3. SAVING PRIVATE RYAN (1998)
This is the second Steven Spielberg movie on my list. No wonder why everybody calls him the best director of all time. The 1990s was a turning point for Spielberg. He did make the super entertaining Jurassic Park but then all of a sudden converted to extremely serious and dark historical dramas, such as Schindler’s List and Amistad. Saving Private Ryan in my opinion is Spielberg’s strongest effort during this transition. While Schindler’s List and Grave of the Fireflies shows the horrifying effect of war on people, Saving Private Ryan shows war’s effect on the soldiers’ themselves.

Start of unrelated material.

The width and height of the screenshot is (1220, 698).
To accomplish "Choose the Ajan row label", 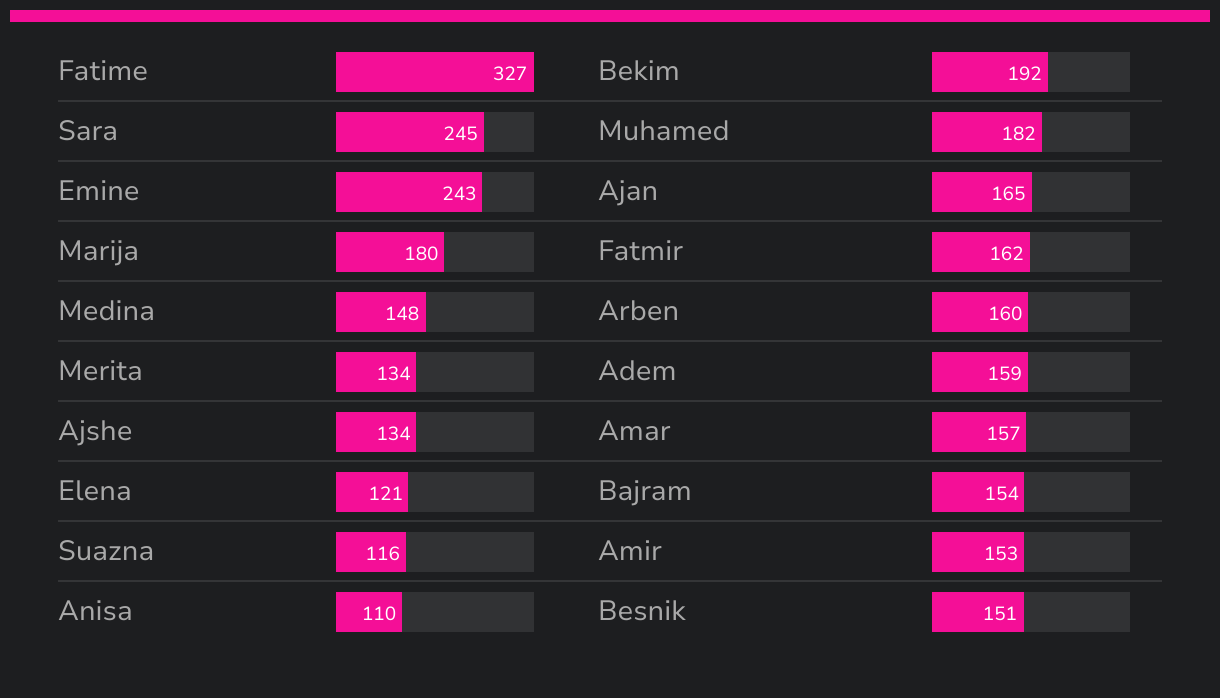I will coord(628,192).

Eight soldiers led by Captain John Miller (Tom Hanks) are tasked with finding Private James Francis Ryan (Matt Damon) after the Chief of Staff learns that Ryan’s three brothers have all been killed in combat. The problem is, they don’t know where Private Ryan is. This puts Miller’s squad on a painful journey to find Private Ryan and bring him back home. “This Ryan better be worth it,” one of the soldiers grumbles.
The film’s opening sequence on Omaha beach is often considered as one of the most thrilling battle sequences of all time and rightfully so. I see it as way more epic in scope than any battle from The Lord of the Rings trilogy. It is as graphic as any piece of war footage I have seen. The violence is not glorified. Spielberg and his cinematographer Janusz Kamiński made the correct decision of de-saturating the color of the blood so that we are more focused on what is going on rather than just the pure violence. This opening sequence is not only important for establishing the brutality of war but establishes the distance between the soldiers and the high-ranking officials. The high-ranking officials give difficult tasks to soldiers without necessarily knowing how high the stakes are and how painful the process might be.
The film has almost a newsreel sense to it, mostly because of Spielberg’s decision to use a low quality handheld camera. Another great aspect of the cinematography is that the camera feels confused like the soldiers during battle sequences. The camera moves shakily with the soldiers and ducks in tight angles to give a sense of claustrophobia and fear. With all of these choices it may seem that the film would look like a mess but it doesn’t. That is Kamiński’s largest achievement with the cinematography in the film. Making all of the visual information comprehendible for a normal audience member. We don’t just see a huge blob of gunfire, mud, blood and dead bodies, we can understand who is fighting who and the weight of each action that happens. There are a lot of close ups of Captain Miller’s face. Sometimes, the film utilizes a unique editing technique of removing certain frames to give a distorted feel. This is used when Captain Miller is taking in what is going on and when he has accepted the possibility of dying.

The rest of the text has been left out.